**Your objective:**
Copy out the passage on citrus waste, beginning at the words "But Robert Braddock, a" and stopping after "commodity, he adds.", and substitute "livestock feed" for each occurrence of "cattle feed".

Currently, citrus processing companies dry the pulp and peel waste to make cattle feed and convert the liquid into molasses, which they sell to the beverage industry. This is not profitable for the companies because of the cost of producing feed pellets and exporting them to Europe, where, unlike in the U.S., corn is not abundantly available to make feed. Citrus waste is currently worth 2–4¢/lb, Widmer says. Because ethanol is valued at >$2/gal and limonene sells for at least 50¢/lb, converting the waste to ethanol could raise its value to 10–12¢/lb.
The new process could be even more valuable if a strain of genetically engineered E. coli bacteria called K011 was used to convert pectin into ethanol, an approach that would nearly double the ethanol yield. However, Widmer says “if you want to take your waste stream after fermentation and utilize it as cattle feed, then there are concerns. It will have dead bodies of the fermentation organism. The cattle feed is exported to Europe and they don’t want anything to do with GMOs [genetically modified organisms] right now.”
Lonnie Ingram, a microbiologist at the University of Florida who developed the E. coli K011 strain, believes that the prospects of making ethanol from citrus waste are excellent and that the value of the end products will make up for the equipment’s capital costs. “This is an opportunity to make alternative products from citrus pulp,” he says. “It’s raising value of a low-value product to a high-value product.”
But Robert Braddock, a food science researcher at the University of Florida, is not so sure. He does not think that citrus processors, even without using the GMO bacteria, will get any more value for their waste by making ethanol than they are earning right now selling it as cattle feed. “There’s enough written about making ethanol from agricultural materials that shows that you have to use more energy to make it than you get from it,” he says, referring to a report [116KB PDF] by researchers at Cornell University and the University of California, Berkeley. The cost-effectiveness of the process might depend on the cattle feed’s market value, which fluctuates just like that of any other commodity, he adds.
Nevertheless, citrus processing companies are showing interest in implementing the USDA process at their plants because it might give them more value for their waste. Florida’s Natural, the second-largest orange-juice producer in the U.S., is giving serious thought to manufacturing ethanol from its 312,000 t of annual waste, says Don Gray, a senior engineering manager at the company. Cattle feed is selling at $80/dry t, he says, but with energy prices soaring lately, the company has been incurring losses. They plan to analyze the data from the Renewable Spirits pilot facility and then decide whether to install distillation equipment. “There are two different routes that we can take to produce ethanol—from molasses or by using the Renewable Spirits process of converting peel to ethanol,” he says. “The Renewable Spirits process certainly looks promising, but we haven’t come to final conclusions.”
Meanwhile, Widmer is trying to make the process even more cost-effective for citrus processors. He believes that he could convert the pectin-rich fermentation waste into other useful products, such as additives for building products or ion-exchange material for wastewater cleanup. “If we can develop other byproducts from the [pectin] waste material, which I’m confident we can do, I think we could probably triple the value yet again,” he says. “I’m envisioning that citrus waste, instead of being worth 2–4¢/lb, would be worth 30–50¢/lb.”

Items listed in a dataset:
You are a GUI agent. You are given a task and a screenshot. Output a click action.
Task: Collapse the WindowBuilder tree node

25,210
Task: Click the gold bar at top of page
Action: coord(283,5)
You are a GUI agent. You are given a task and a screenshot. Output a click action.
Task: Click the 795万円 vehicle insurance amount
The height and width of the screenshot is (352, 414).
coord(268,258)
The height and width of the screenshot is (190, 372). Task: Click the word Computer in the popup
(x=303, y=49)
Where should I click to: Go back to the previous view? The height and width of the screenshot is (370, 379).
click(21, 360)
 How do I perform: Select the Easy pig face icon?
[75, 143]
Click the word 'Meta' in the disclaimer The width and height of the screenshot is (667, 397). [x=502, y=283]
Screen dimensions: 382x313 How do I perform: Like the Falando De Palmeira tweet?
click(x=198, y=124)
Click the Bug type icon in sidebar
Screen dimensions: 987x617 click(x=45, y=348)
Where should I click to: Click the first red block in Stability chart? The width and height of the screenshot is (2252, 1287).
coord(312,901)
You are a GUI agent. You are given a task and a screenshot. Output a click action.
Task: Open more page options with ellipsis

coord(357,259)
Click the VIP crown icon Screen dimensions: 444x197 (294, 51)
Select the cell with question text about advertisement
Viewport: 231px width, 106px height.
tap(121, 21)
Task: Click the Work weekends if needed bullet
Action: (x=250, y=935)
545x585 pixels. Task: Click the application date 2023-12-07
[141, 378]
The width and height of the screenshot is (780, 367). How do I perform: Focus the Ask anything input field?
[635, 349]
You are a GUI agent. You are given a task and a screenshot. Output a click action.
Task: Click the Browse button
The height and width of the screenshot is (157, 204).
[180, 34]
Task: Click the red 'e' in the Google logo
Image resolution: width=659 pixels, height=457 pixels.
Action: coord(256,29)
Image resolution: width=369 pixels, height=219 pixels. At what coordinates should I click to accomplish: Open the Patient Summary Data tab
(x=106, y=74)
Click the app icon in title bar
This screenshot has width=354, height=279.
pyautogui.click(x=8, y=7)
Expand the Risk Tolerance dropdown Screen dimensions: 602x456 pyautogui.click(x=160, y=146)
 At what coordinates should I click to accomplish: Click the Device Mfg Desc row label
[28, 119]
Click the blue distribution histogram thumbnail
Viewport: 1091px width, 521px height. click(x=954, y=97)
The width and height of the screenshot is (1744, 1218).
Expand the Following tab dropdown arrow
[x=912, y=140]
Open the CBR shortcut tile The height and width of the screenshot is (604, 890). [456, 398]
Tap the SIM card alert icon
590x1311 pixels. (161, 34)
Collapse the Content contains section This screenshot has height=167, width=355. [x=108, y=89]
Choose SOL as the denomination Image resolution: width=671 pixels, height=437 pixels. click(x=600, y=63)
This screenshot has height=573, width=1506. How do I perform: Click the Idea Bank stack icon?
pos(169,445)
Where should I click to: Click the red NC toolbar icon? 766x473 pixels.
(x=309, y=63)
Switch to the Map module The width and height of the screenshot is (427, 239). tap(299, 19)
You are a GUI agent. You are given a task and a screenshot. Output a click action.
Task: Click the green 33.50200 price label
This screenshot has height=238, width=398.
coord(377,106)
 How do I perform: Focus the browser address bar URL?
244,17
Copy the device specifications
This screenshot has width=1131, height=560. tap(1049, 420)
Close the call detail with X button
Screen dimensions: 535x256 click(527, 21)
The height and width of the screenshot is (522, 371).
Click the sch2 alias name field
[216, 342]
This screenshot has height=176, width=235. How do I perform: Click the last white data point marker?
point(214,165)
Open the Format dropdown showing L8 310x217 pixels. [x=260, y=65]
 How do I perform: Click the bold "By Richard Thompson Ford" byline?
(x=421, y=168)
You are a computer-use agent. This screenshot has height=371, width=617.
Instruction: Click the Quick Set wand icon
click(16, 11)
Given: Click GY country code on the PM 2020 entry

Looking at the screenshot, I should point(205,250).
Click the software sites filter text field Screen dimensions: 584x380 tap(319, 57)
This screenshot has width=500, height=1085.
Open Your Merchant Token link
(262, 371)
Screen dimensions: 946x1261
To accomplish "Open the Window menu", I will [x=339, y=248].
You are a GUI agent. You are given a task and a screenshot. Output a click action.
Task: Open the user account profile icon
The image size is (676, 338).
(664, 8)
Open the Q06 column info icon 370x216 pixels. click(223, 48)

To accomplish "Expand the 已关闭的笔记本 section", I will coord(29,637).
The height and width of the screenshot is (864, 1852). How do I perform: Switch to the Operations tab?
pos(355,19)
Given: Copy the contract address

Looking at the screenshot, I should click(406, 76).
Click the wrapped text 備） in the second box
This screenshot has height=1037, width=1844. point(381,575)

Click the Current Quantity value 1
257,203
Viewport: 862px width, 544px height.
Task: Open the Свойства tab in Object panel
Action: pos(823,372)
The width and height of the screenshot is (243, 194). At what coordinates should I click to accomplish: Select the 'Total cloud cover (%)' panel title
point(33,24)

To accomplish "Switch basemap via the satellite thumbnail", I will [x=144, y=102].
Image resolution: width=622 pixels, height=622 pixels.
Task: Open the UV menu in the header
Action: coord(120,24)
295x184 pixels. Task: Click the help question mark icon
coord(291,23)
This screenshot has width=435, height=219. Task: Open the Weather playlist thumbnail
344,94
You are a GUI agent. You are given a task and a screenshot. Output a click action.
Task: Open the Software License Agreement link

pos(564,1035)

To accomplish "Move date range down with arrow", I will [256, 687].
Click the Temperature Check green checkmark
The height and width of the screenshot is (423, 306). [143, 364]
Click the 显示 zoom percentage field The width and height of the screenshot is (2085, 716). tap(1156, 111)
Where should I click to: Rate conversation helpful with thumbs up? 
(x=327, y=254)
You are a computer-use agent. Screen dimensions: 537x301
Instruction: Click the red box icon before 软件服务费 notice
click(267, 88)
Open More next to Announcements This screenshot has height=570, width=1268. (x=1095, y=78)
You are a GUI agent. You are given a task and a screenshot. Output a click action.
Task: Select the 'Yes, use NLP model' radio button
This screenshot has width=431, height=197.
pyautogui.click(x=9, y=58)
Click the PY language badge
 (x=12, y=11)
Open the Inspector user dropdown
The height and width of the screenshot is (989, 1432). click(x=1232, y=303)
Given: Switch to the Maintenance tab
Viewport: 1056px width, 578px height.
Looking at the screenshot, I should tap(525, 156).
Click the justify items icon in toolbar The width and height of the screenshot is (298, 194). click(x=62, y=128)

**Your response:**
But Robert Braddock, a food science researcher at the University of Florida, is not so sure. He does not think that citrus processors, even without using the GMO bacteria, will get any more value for their waste by making ethanol than they are earning right now selling it as livestock feed. “There’s enough written about making ethanol from agricultural materials that shows that you have to use more energy to make it than you get from it,” he says, referring to a report [116KB PDF] by researchers at Cornell University and the University of California, Berkeley. The cost-effectiveness of the process might depend on the livestock feed’s market value, which fluctuates just like that of any other commodity, he adds.